Can $\mathrm{PGL}_2$ be viewed as an affine algebraic group?
We may view $PGL_{2}$ over $\mathbb{Z}$ as an affine scheme given by an open subset of $\mathbb{P}^{4}_{\mathbb{Z}}$. More precisely, let $\{z_{11},z_{12},z_{21},z_{22}\}$ be coordinates on $\mathbb{P}^4$. Then $PGL_2$ is given by the distinguished open set $D(f)$ where $f=z_{11}z_{22}-z_{12}z_{21}$. The coordinate ring $\mathcal{O}(PGL_2)$ is the degree $0$ component of the graded ring $\mathbb{Z}[z_{11},z_{12},z_{21},z_{22}][f^{-1}]$.
$PGL_2$ is a group object in the category of schemes. Giving a group object is equivalent to giving a functorial group structure on $PGL_2(R)$ for each ring $R$. Observe that a map $s:Spec(R)\to PGL_2$ corresponds to the data (up to mutliplication by a unit in $R$): $(P,s_{11},s_{12},s_{21},s_{22})$ where $P$ is a projective $R$-module of rank $1$, $s_{ij}\in P$ such that $R\to P\otimes_R P$ given by $1\to (s_{11}s_{22}-s_{12}s_{21})$ is an isomorphism of $R$-modules.

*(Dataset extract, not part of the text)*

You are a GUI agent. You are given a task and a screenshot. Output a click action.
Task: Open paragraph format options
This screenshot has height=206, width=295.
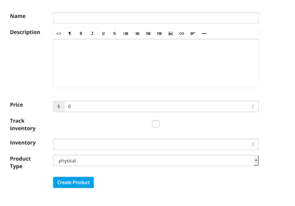70,34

Given another map $t:Spec(R)\to PGL_2$ with data $(Q,t_{11},t_{12},t_{21},t_{22})$ we define the product morphism $s.t$ as the one associated to the data $(P\otimes_R Q, w_{11},w_{12},w_{21},w_{22})$ where $w_{ij}$ are obtained from multiplying the matrix $[s_{ij}]$ with $[w_{ij}]$.

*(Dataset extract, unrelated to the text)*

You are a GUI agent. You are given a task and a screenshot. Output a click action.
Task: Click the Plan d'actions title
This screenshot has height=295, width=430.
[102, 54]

When $(R,\mathfrak{m})$ is a local ring we have $P=R$ and map to $PGL_2$ is just a 4 tuple $(s_{11},s_{12},s_{21},s_{22})$ with discriminant a unit. By virtue of it being a map to $PGL_2$ and in particular $\mathbb{P}^4$ it is implicit that we identify any two such tuples which differ by multiplication by $R^*=R\setminus \mathfrak{m}$. This is the classical description.